Can you copy every line of the items below word for word, leaving out the pictures?

— begin —

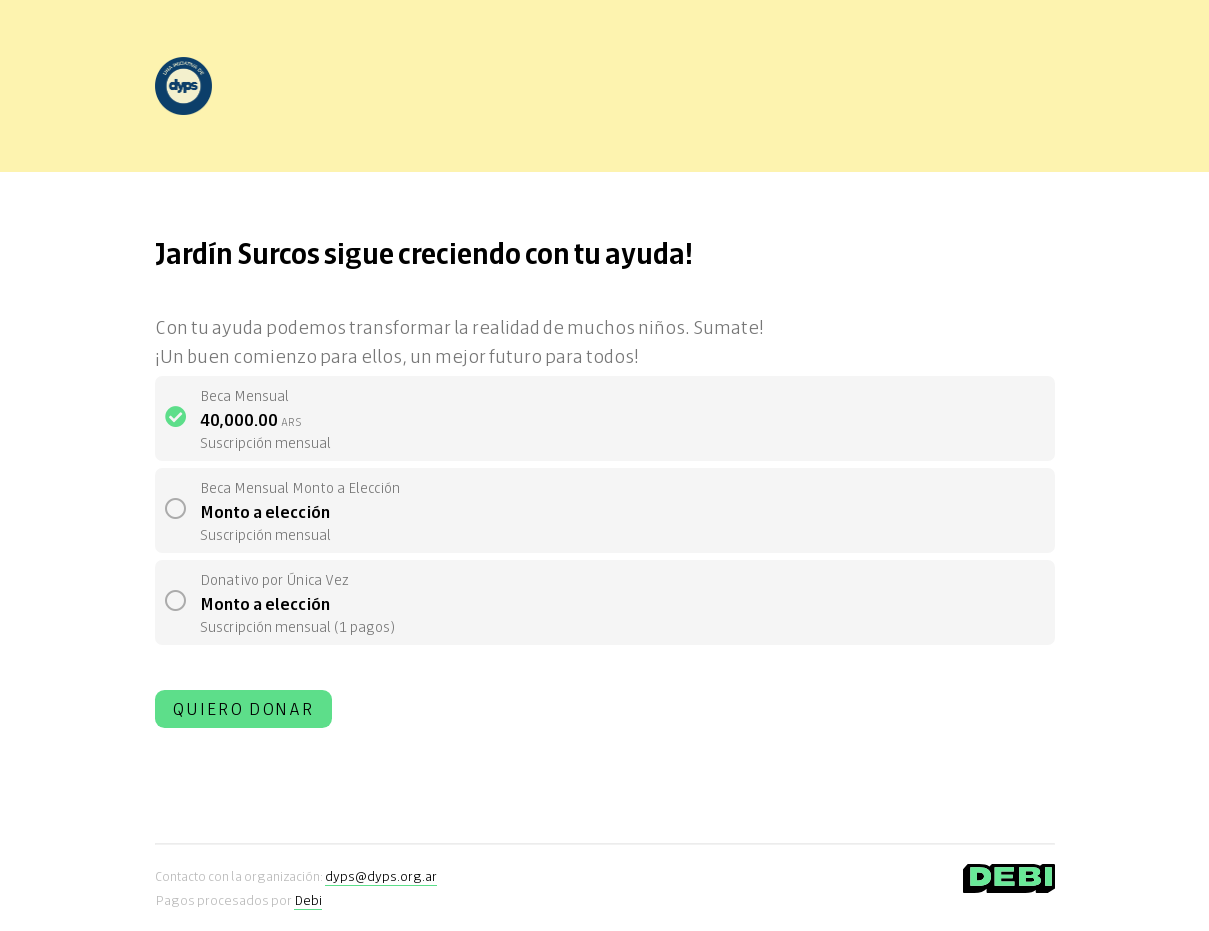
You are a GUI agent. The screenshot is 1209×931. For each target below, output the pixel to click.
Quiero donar (243, 707)
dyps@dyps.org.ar (381, 875)
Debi (308, 899)
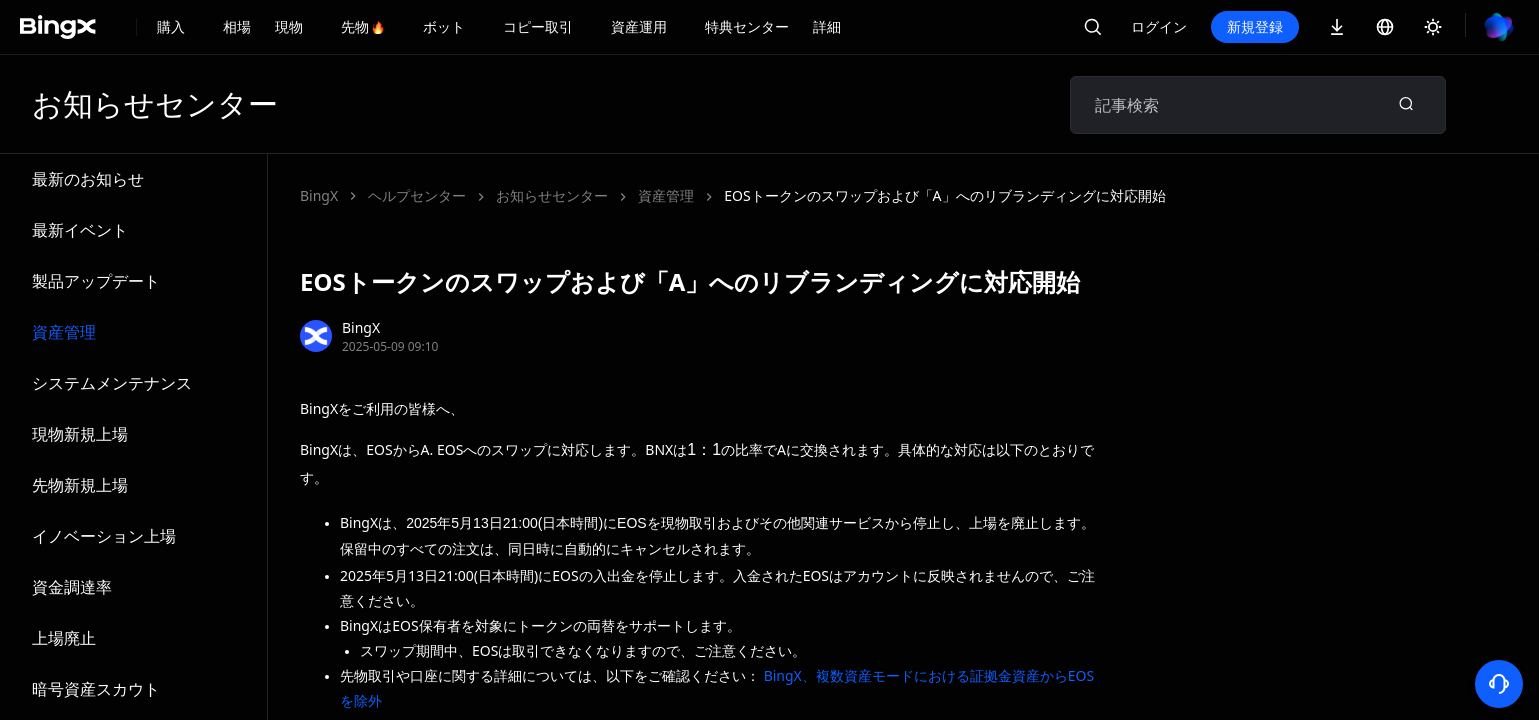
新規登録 (1255, 26)
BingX (319, 195)
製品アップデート (96, 281)
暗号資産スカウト (96, 689)
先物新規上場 (80, 485)
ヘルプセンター (417, 195)
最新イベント (80, 230)
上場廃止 (64, 638)
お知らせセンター (552, 195)
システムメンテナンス (112, 383)
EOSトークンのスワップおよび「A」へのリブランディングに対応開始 (944, 195)
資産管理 (64, 332)
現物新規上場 (80, 434)
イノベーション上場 (104, 536)
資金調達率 (72, 587)
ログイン (1159, 26)
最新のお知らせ (88, 179)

— end —

[FINAL RESULT]
You are a GUI agent. The screenshot is 1209×931. For each target below, output the pixel to click.
Quiero donar (243, 707)
dyps@dyps.org.ar (381, 875)
Debi (308, 899)
新規登録 (1255, 26)
BingX (319, 195)
製品アップデート (96, 281)
暗号資産スカウト (96, 689)
先物新規上場 (80, 485)
ヘルプセンター (417, 195)
最新イベント (80, 230)
上場廃止 (64, 638)
お知らせセンター (552, 195)
システムメンテナンス (112, 383)
EOSトークンのスワップおよび「A」へのリブランディングに対応開始 (944, 195)
資産管理 (64, 332)
現物新規上場 (80, 434)
イノベーション上場 (104, 536)
資金調達率 (72, 587)
ログイン (1159, 26)
最新のお知らせ (88, 179)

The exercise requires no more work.